January! January was the last time I did a DSO sketch!

Finally the drought broke on Sunday morning with two. Both of extra galactic treasures.

First was the nebula and open cluster complex NGC 346 in the SMC (Small Magellanic Cloud). I’ve been wanting to sketch this system since my first look at it. For being so far away, it is very bright, so the member stars of the cluster must be very big to be so bright.

At first glance, the nebula has an appearance of a kidney. The top lobe being immediately brighter as it houses the cluster. There is a dark lane that separates the cluster from the crest of the lobe. This lane is a band of dust that is more detailed in photographs.

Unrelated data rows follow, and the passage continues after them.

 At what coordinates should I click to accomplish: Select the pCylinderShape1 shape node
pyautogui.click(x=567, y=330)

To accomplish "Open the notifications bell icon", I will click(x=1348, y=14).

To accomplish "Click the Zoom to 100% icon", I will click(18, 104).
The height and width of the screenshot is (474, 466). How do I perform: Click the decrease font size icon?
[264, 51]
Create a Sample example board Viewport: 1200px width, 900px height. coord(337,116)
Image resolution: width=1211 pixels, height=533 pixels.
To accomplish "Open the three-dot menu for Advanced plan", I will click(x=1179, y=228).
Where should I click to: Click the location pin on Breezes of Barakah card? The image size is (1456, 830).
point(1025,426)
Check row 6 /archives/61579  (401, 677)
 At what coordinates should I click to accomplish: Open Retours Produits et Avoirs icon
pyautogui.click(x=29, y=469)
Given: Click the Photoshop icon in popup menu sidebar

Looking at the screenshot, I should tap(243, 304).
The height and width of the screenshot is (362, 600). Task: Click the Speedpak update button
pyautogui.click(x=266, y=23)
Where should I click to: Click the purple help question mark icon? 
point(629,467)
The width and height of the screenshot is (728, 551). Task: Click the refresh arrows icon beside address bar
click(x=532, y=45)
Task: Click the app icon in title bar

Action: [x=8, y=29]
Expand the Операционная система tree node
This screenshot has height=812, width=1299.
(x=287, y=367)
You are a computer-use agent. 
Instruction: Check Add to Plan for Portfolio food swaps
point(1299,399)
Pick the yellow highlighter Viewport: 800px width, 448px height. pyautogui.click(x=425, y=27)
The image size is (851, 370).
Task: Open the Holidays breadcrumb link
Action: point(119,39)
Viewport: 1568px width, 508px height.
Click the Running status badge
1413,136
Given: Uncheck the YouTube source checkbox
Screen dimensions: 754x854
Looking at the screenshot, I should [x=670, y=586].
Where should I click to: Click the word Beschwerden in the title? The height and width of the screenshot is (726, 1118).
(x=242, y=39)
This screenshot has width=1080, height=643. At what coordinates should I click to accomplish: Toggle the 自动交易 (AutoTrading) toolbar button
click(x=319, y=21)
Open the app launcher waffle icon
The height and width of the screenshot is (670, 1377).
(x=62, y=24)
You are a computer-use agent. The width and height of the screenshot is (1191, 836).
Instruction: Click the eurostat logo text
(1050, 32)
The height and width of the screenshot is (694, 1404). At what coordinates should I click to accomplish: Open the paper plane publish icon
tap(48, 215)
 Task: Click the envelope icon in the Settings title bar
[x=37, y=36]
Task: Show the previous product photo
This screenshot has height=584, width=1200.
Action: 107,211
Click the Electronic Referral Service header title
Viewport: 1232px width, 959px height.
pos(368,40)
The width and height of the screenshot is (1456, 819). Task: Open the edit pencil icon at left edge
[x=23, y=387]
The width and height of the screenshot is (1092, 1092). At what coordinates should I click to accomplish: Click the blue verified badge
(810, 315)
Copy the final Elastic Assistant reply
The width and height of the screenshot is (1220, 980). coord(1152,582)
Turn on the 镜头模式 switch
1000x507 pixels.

The surroundings of 346 are spectacular too. The overall background is bright and somewhat ‘nebulous’ due to the mottling from the multitude of unseen stars within the SMC. Adding to the spectacular collection of DSOs in this area is another bright open cluster and nebula complex, NGC 371, just to the north of 346. The cluster is larger in size than 346, and the nebulosity more tenuous, so I suspect that 371 is older and therefore the cluster’s members have spread apart from each other and the gas and dust of the nebula dispersed – something like the Pleiades.

Just to the east of 346 was a softly glowing ball, which could be another open cluster, IC 1611.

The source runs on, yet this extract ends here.